Bu sorunun net bir cevabı yok. Zaten bu nedenle bu soru cazip, bu nedenle bu temaya sahip filmler var, bu nedenle sanatçılar bu sorunun cevabını inceliyor. Çok sayıda film örnek verebiliriz ve bu filmlerin ortak mesajı ise, beklenenin hayli dışındadır. O mesaj da şu: Tanrı olmak yaratıcım gücüne sahip olmaktır ama bu güç, sanıldığı gibi erdemli bir vasıf değildir. Hatta bir yaratıcı olmaya soyunmanın ilk şartlarından biri kendi yaratıcını öldürmen ve onun yerine geçmendir. 2001 Uzay Macerası, Alien Serisi, Blade Runner, Terminatör, Matrix, hepsinde aynı mesaj vardır.
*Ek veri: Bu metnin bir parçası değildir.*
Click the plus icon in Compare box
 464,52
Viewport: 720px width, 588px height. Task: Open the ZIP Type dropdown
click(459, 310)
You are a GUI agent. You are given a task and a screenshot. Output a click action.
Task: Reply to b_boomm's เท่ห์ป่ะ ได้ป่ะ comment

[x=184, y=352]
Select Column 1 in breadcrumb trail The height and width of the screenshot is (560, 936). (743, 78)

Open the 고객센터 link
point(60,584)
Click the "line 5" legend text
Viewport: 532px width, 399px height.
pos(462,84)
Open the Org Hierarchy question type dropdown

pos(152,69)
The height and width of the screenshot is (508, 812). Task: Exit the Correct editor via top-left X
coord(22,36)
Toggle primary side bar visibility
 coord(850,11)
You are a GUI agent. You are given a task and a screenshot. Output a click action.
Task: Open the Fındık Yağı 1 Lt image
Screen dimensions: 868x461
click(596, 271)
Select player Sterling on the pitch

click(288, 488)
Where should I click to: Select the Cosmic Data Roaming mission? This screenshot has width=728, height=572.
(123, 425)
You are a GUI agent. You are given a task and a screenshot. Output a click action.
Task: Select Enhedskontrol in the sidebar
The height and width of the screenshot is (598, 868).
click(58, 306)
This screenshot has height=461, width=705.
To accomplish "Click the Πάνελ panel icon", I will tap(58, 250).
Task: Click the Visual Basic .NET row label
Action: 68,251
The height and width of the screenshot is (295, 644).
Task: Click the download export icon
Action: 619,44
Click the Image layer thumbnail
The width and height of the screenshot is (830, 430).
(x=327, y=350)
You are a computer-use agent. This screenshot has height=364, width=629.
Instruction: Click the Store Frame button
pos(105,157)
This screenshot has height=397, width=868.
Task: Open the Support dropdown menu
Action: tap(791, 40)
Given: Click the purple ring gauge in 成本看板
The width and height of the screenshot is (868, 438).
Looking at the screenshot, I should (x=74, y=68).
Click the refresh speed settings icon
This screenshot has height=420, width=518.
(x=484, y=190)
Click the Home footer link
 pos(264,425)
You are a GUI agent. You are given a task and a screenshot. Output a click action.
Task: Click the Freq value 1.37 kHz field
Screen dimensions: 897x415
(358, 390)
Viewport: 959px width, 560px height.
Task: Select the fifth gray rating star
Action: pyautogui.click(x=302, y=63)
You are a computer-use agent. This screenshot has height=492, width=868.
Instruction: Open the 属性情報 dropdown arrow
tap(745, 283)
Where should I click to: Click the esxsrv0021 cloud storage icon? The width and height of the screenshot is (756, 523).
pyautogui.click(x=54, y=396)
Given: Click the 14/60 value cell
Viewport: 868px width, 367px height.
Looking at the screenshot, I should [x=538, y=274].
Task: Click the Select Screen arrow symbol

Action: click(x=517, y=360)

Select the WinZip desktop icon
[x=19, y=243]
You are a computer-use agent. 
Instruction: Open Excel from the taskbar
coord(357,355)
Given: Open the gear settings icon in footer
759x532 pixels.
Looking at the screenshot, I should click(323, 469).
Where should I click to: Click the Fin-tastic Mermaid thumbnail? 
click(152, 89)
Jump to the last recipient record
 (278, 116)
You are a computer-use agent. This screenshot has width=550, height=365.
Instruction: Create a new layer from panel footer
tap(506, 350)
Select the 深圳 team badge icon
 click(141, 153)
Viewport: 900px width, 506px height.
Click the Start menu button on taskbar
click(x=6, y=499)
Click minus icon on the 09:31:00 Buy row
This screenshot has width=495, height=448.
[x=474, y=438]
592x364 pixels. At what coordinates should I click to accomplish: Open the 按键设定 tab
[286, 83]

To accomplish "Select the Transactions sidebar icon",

İnsan makine/robot/yapay zeka vs. yapar ve bir tanrı olur. Bunu yapan insani güçlerin hepsi kendi yaratıcısının yarattığı dünyayı tamamen değiştirmiş ve kendi varoluşu paralelinde biçimlendirmiş, yaratma gücüne ulaştığı için kendi yaratıcısının sınırlarından kurtulmuş ve bu yolla da aslında kendi yaratıcısını öldürmüştür. Ve insanın yarattığı da bir süre sonra, tıpkı insan gibi, kendi yaratıcısına yani insana baş kaldırmıştır. Çünkü o da bir tanrı olmak istemektedir ve bunun ilk yolu kendi yaratıcısını ret etmek, ikinci yolu da yaratma gücüne ulaşmaktır. Bu iki aşamayı aşan, tanrı olur.
Buna göre yaratılan ve yaratan olmak bir döngüdür. Ortada bir başlangıç ve son da yoktur. Hiç bir yaratılan ve yaratan aslında özel değildir. Ki zaten bu mesaj, yakın zamanda ortaya çıkan bilimsel gerçekler ile tutarlı bir mesaj. Bir zamanlar insan özeldi, evrenin merkezinde Dünya vardı, zaman bir ve tekti vs. bugün ise insan evrimle ortaya çıkmış milyonlarca türden biri, Dünya milyarlarca gezegenden biri ve merkezde değil, zaman ise göreceli. Yani özel değiliz.
Yani tanrı olmak aslında, kendini özel ve güçlü hissetmek için ulaşılmaya çalışılan bir noktadır yani gayet bencilce bir arayıştır. Hiç bir erdemli tarafı yoktur. Bir tür ego tatminidir.
Umarım açıklayıcı olmuştur. Sağlıcakla.